- The Washington Times - Sunday, May 21, 2006

McAskie heads panel

Veteran U.N. aid coordinator Carolyn McAskie has left her post running the peacekeeping mission in Burundi to lead the U.N. Peacebuilding Commission, an initiative to help states solidify and stabilize in the years after a conflict.

Miss McAskie, a Canadian diplomat, has a reputation as an effective and respected U.N. bureaucrat. As deputy and then as acting humanitarian-aid coordinator in the early 2000s, she oversaw disaster response and long-term assistance coordinated by more than a dozen U.N. agencies and nongovernmental organizations.

Before that, Miss McAskie spent nearly three decades with the Canadian International Development Agency, serving in Africa and the Middle East. She was, by all accounts, the front-runner in a shifting shortlist of three considered to shape the Peacebuilding Commission. She will begin by managing a 31-member board of Security Council nations, Economic and Social Council members, major financial donors and contributors of peacekeeping troops, whose priorities don’t necessarily overlap.

The Peacebuilding Commission was suggested last spring by Secretary-General Kofi Annan and created in the fall at the 2005 U.N. summit to nurture post-conflict societies. Its job is to “develop best practices on issues that require extensive collaboration among political, military, humanitarian and development actors.”

The Peacebuilding Commission is not to be confused with its sister program, the Democracy Fund, whose mandate will help draft laws and constitutions and foster free speech and political participation.

Both initiatives are aimed at countries emerging from conflict. A number of studies have tried to determine why nearly half such countries collapse back into war or lawlessness in the five years after peacekeepers depart.

“This resolution would, for the first time in the history of the United Nations, create a mechanism which ensures that for countries emerging from conflict, ‘post-conflict’ does not mean ‘post-engagement of the international community,’” said General Assembly President Jan Eliasson, of Sweden.

“When the cameras disappear, the attention also disappears, and five years later, you pay an enormously heavy price … This is what we are trying to repair when we fill this institutional gap,” Mr. Eliasson said recently.

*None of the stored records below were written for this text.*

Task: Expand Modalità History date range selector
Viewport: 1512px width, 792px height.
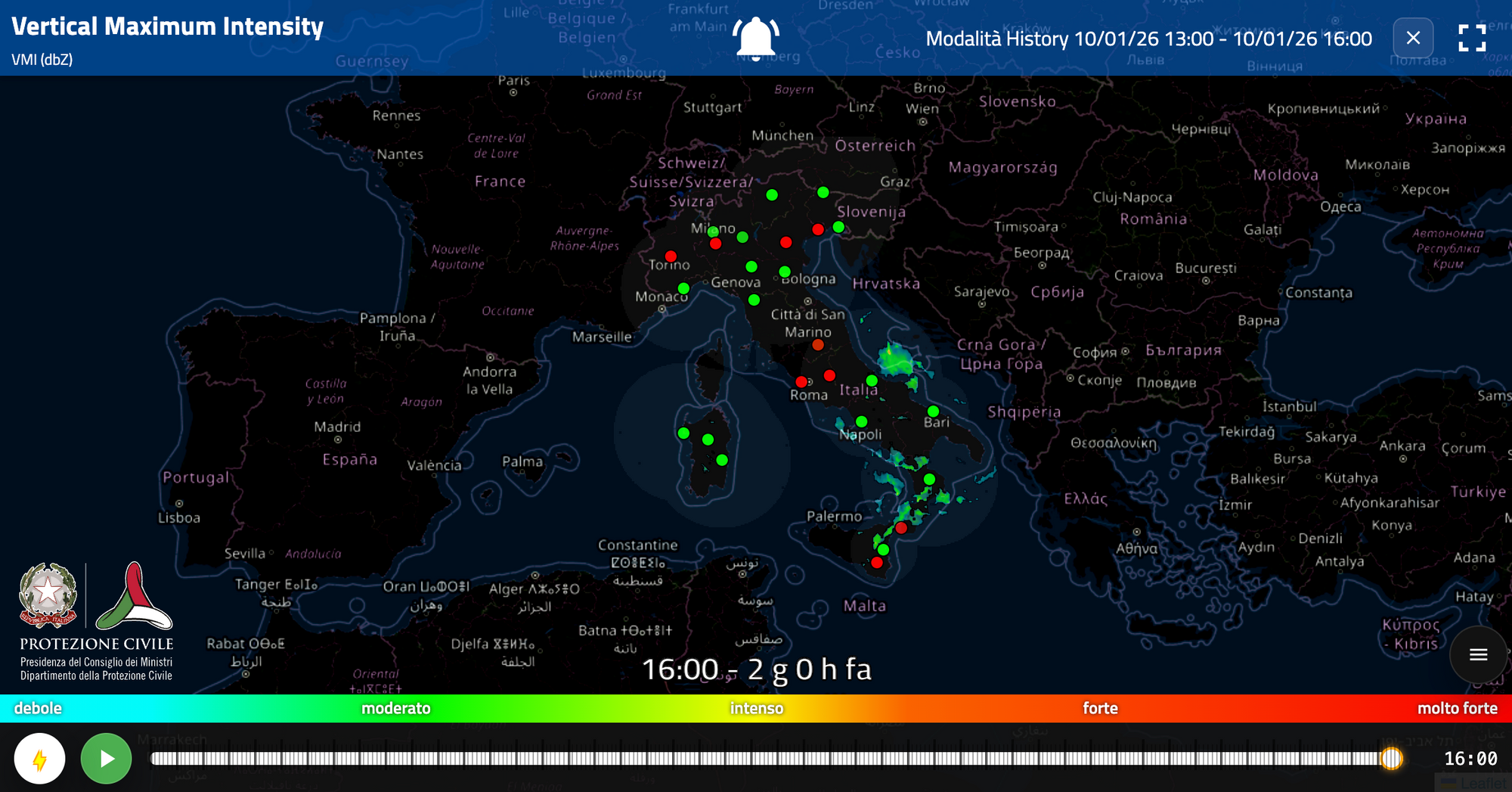Action: point(1149,38)
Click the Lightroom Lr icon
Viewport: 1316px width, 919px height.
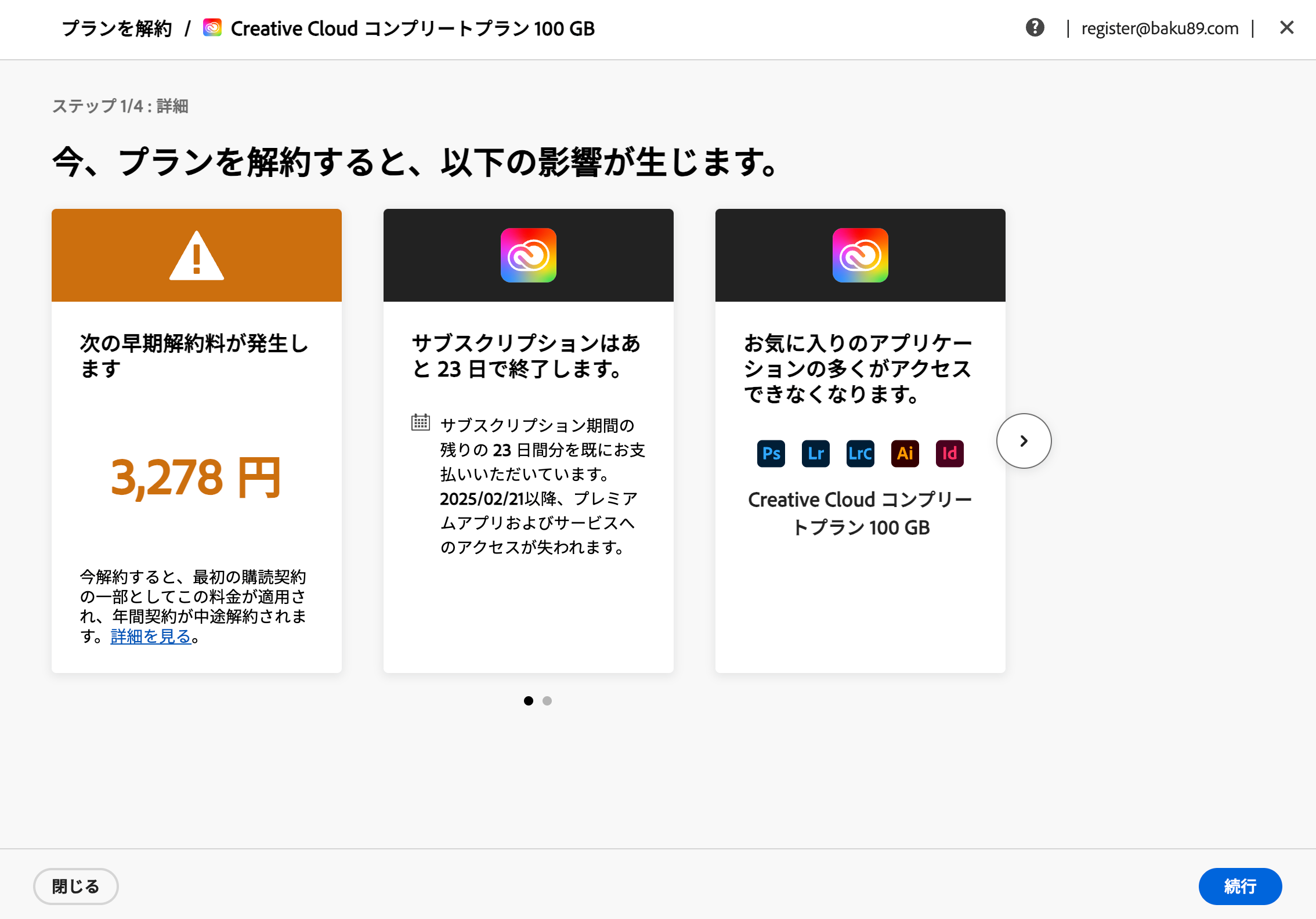(815, 453)
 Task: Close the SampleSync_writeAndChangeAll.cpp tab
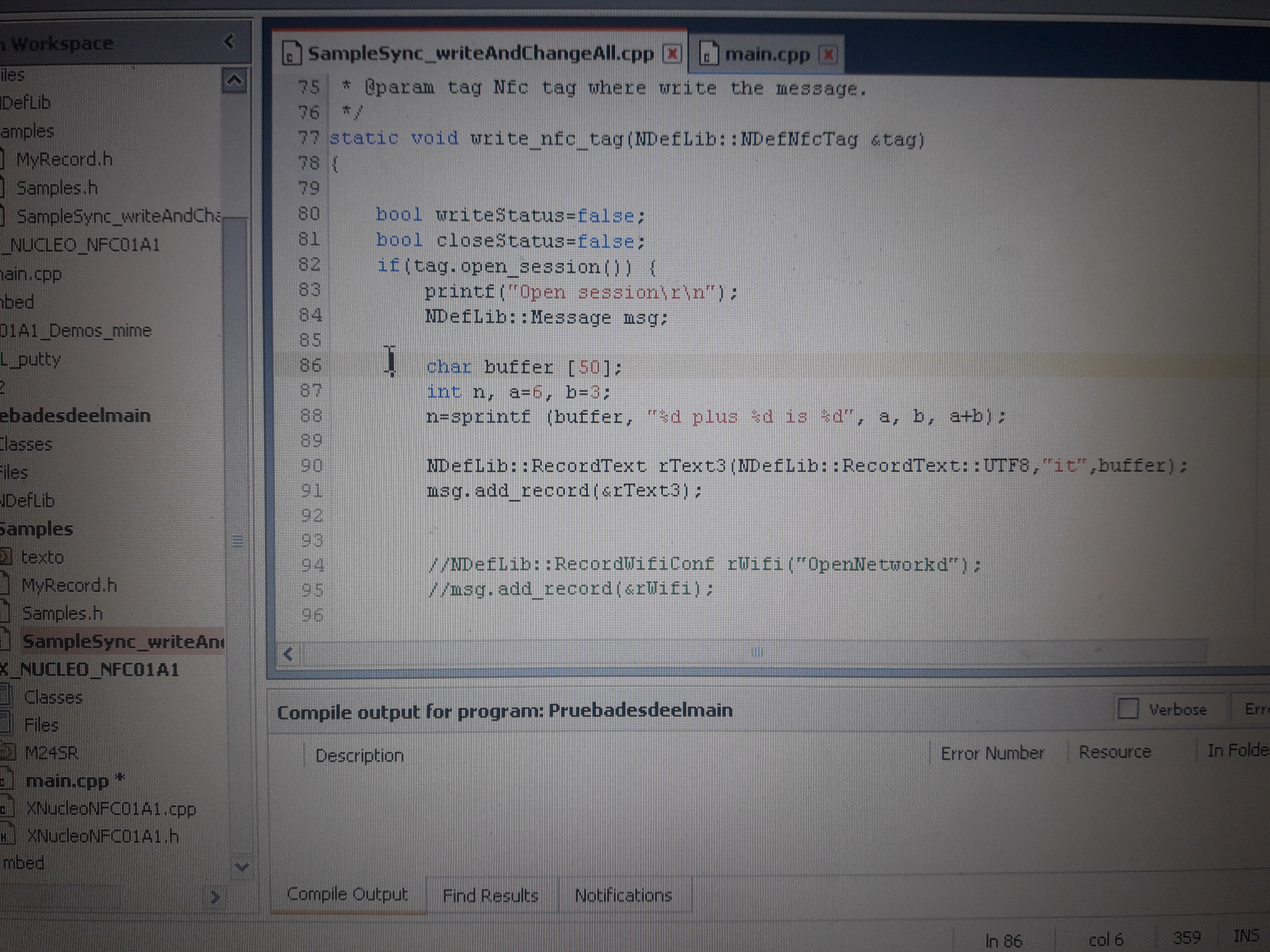672,54
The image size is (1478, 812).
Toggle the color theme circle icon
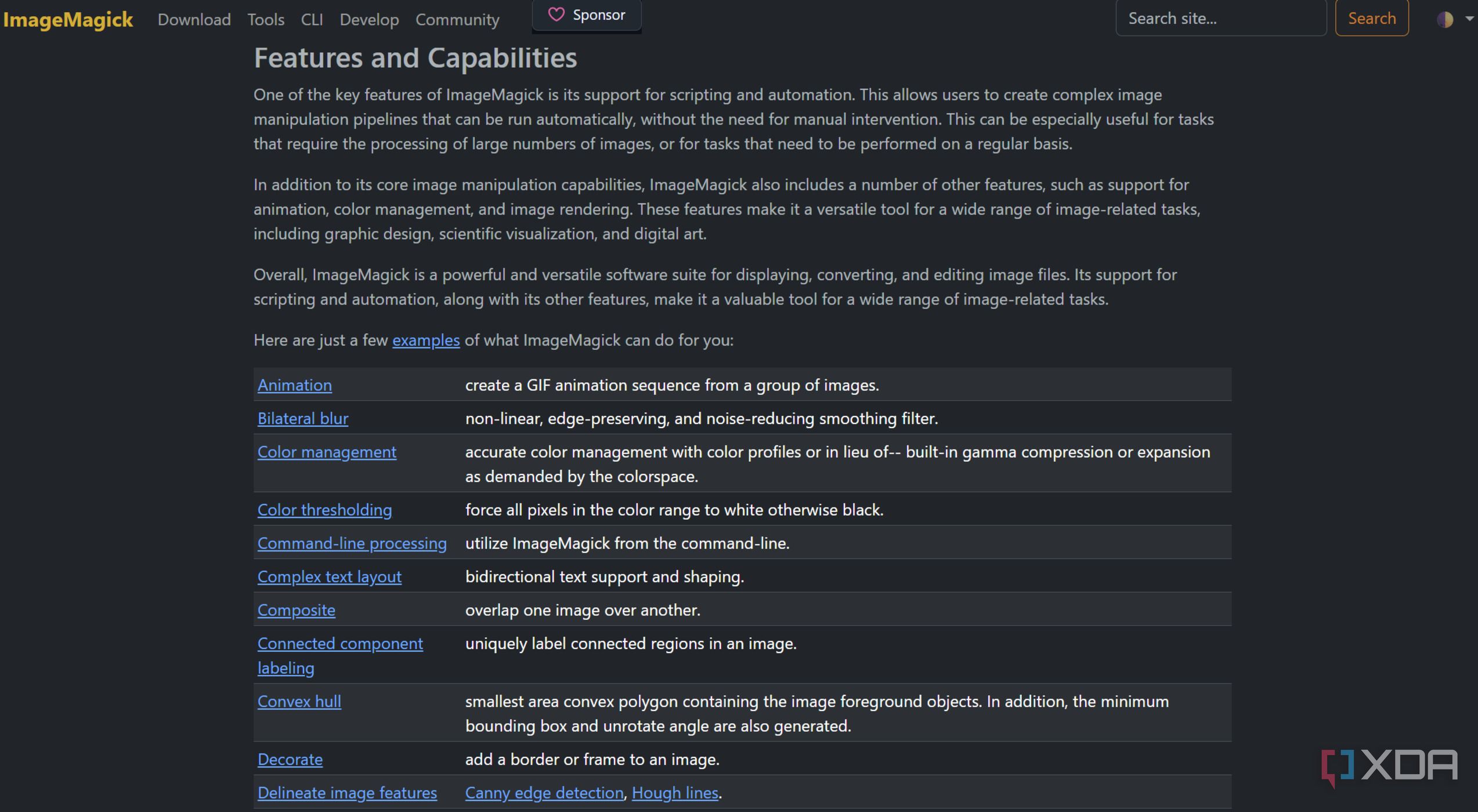point(1444,19)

The Peacebuilding Commission and Democracy Fund are actively supported by the Bush administration, which is an important factor because both will rely on voluntary funding from member states and groups.

The world body last month authorized the Secretariat to spend up to $1.5 million to get the peace-building support office off the ground. The resolution stressed that this appropriation was an extraordinary measure.

WHO chief has surgery

Dr. Lee Jong-wook, director-general of the World Health Organization (WHO), underwent emergency brain surgery Saturday afternoon after he collapsed during a meeting.

The Korean-born public-health specialist was rushed to a hospital in Geneva for surgery to remove a blood clot from his brain, according to the WHO.

“He will be in hospital for some time. As a result, he will not be able to attend the World Health Assembly,” which begins in Geneva today.

Dr. Lee, 61, has worked with the WHO for more than two decades, in the field and at the Geneva headquarters. His priorities since taking over the 192-nation organization has been to halt the spread of or eradicate infections or diseases such as polio, tuberculosis and now bird flu.

The WHO said that, until now, Dr. Lee had been in generally good health.

The annual health assembly is to focus this year on strengthening global preparedness and response to pandemics; infant and child nutrition; eradication of HIV/AIDS, polio, sickle-cell anemia; tobacco controls; and the thorny question of whether to destroy the last known samples of smallpox virus.